[Input data]
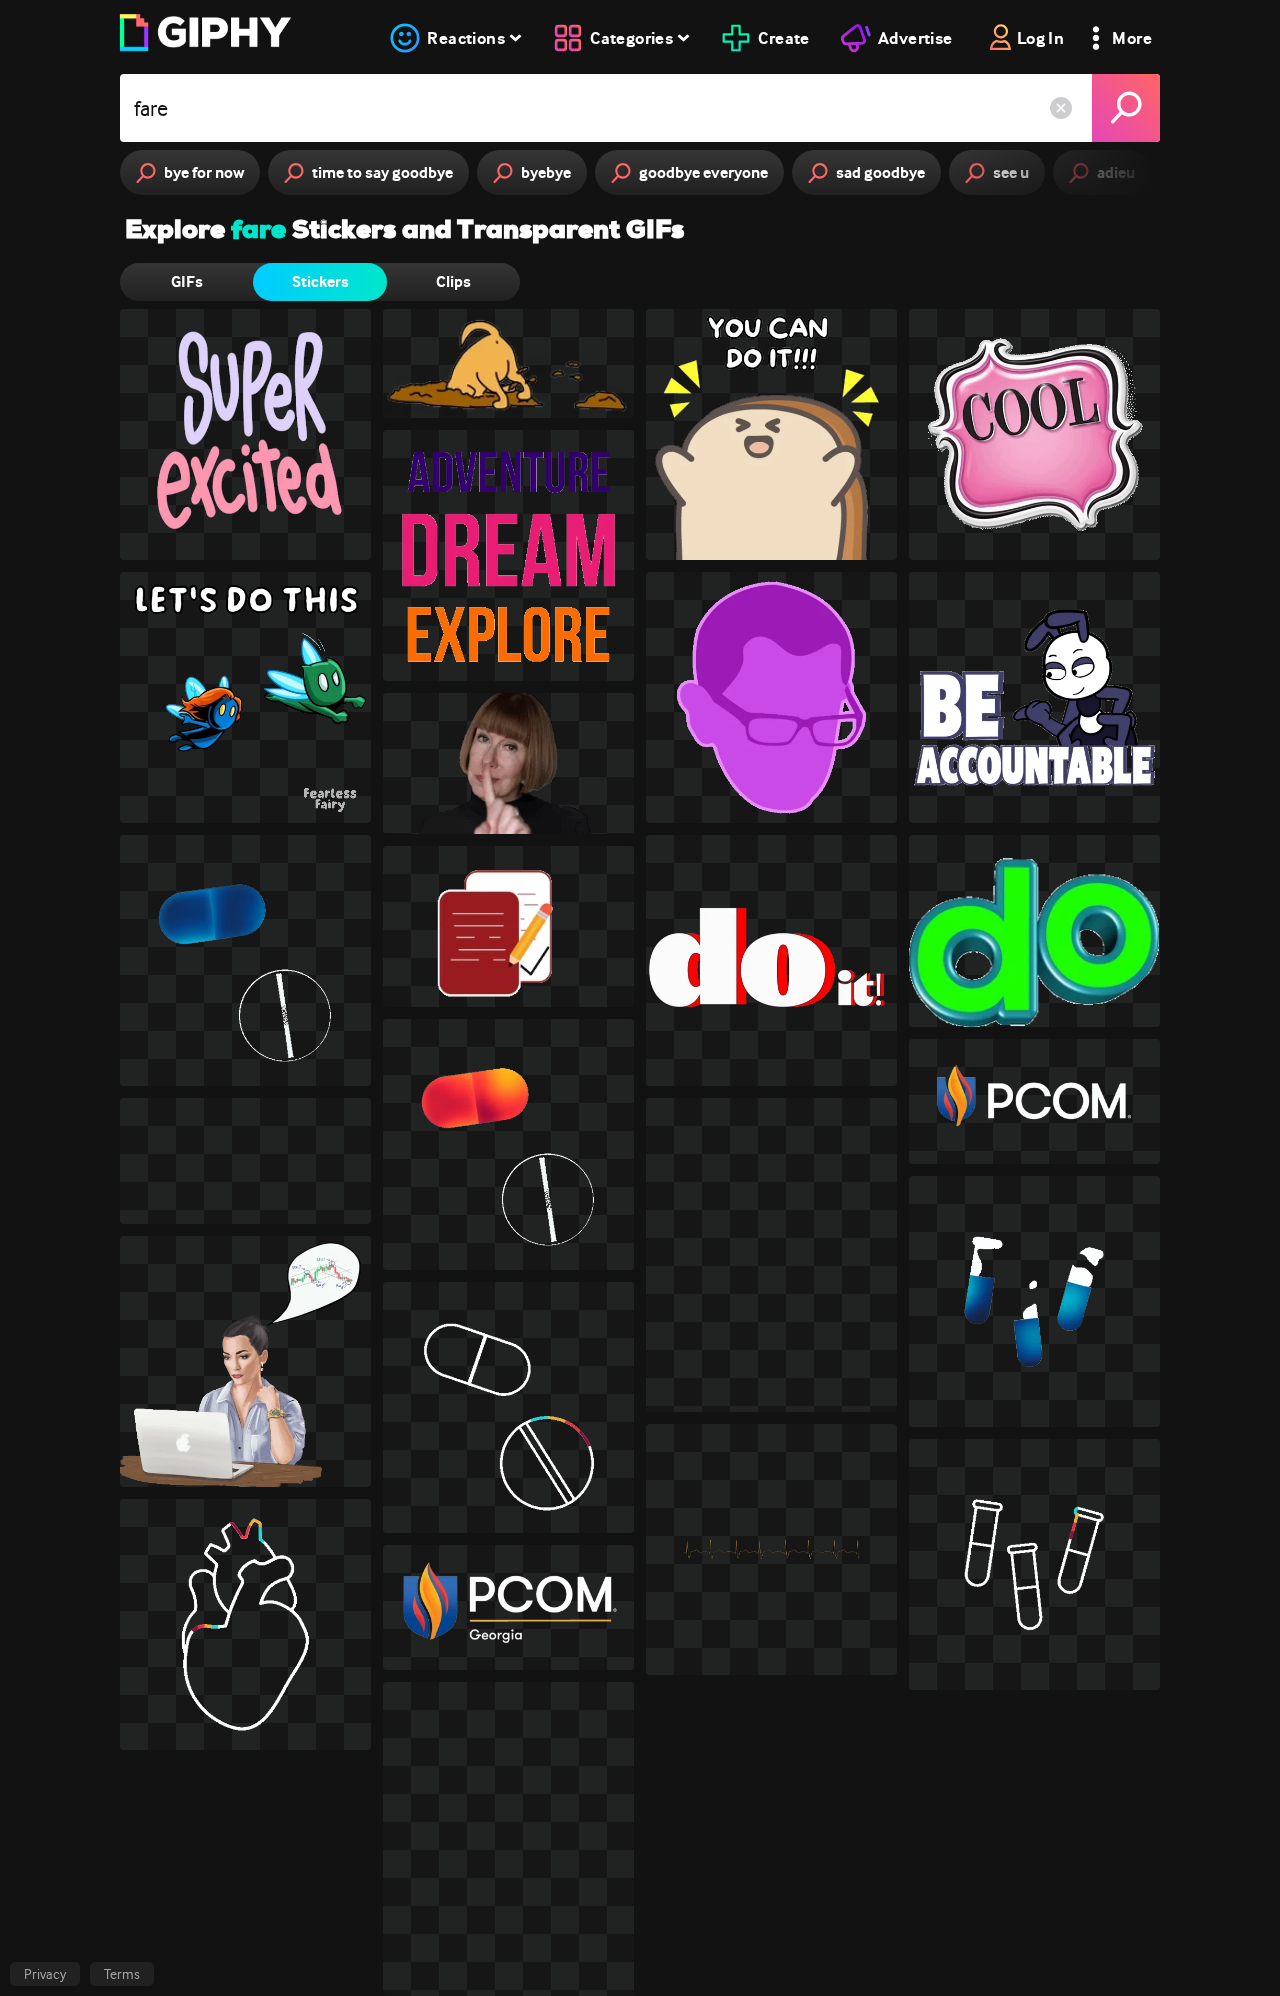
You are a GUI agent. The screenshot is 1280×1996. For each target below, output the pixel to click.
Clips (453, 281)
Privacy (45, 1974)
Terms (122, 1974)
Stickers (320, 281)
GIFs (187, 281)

...

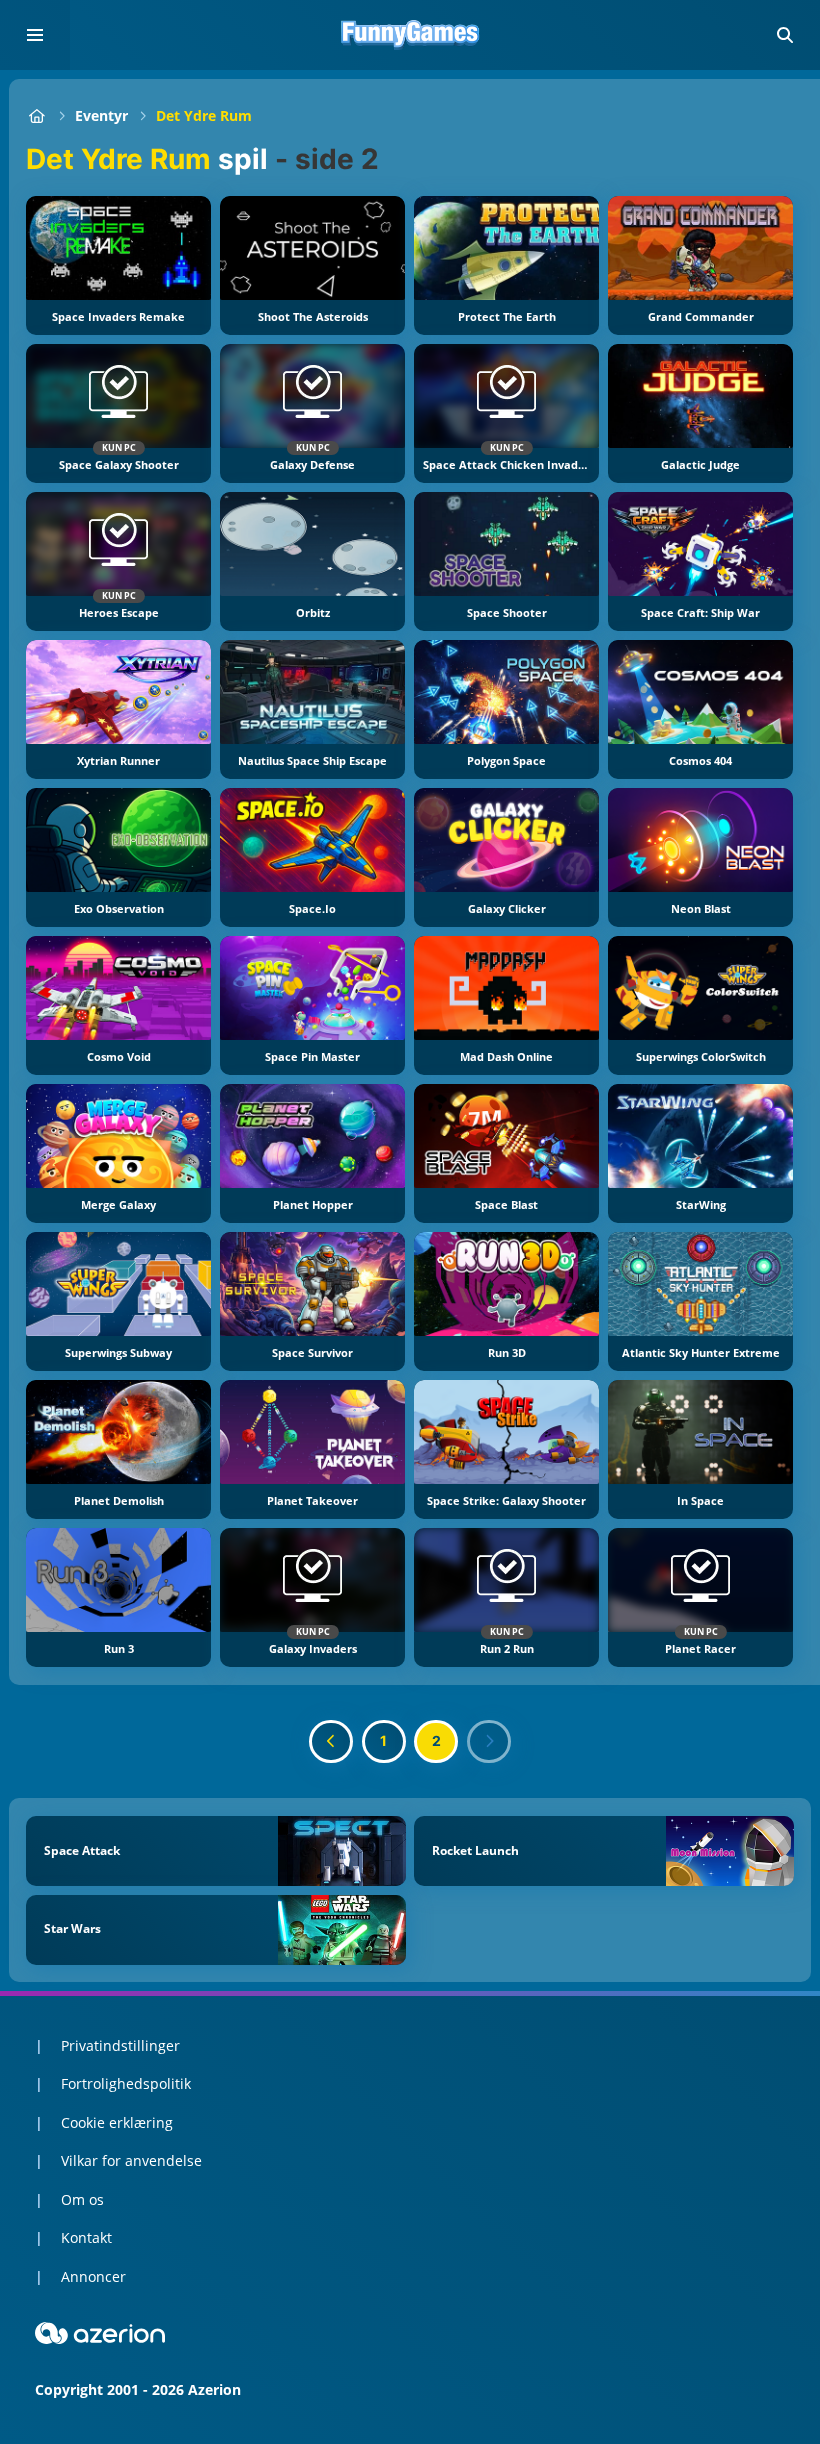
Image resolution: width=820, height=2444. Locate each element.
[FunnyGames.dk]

---

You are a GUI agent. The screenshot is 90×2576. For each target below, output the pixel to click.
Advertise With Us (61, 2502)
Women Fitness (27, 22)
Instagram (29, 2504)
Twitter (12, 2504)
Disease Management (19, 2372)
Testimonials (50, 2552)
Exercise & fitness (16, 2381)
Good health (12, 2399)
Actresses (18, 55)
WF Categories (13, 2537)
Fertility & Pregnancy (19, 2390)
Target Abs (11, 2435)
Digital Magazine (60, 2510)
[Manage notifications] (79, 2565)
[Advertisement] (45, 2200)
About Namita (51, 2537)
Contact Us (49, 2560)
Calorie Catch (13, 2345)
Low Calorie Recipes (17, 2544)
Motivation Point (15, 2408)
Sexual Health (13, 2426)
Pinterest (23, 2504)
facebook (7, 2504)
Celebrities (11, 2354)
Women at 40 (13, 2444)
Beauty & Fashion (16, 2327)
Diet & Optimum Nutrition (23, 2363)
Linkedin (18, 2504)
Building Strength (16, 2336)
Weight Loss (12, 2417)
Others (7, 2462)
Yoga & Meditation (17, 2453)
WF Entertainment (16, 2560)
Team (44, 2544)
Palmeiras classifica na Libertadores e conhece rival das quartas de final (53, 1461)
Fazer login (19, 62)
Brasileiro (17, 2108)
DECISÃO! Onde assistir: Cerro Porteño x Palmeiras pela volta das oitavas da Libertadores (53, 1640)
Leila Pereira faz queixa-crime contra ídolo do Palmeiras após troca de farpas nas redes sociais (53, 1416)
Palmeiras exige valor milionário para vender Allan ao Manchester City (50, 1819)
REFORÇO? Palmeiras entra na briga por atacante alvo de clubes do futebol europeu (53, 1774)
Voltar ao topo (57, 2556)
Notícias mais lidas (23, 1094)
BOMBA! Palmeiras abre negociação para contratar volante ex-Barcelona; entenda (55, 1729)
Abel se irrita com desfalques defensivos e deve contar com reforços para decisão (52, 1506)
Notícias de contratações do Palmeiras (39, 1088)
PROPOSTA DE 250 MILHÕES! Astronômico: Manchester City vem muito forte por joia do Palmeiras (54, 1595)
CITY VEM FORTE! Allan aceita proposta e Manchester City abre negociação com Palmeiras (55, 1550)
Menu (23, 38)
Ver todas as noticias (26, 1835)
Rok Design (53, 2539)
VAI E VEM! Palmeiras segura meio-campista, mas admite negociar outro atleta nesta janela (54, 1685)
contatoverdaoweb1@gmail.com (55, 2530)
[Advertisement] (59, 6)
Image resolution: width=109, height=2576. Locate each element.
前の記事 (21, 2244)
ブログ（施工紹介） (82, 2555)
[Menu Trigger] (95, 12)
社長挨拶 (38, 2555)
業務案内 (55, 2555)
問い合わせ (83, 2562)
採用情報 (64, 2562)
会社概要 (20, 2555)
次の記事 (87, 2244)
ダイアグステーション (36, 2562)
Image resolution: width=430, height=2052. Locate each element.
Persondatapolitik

[Task brief]
Filter the listing by the string "agent"; copy each matching line.

[Solved exercise]
You are a GUI agent. The screenshot is 1280×1996. For each target below, output the pixel to click.
You are a GUI agent. The screenshot is 90×2576. For each target below, output the pixel to click.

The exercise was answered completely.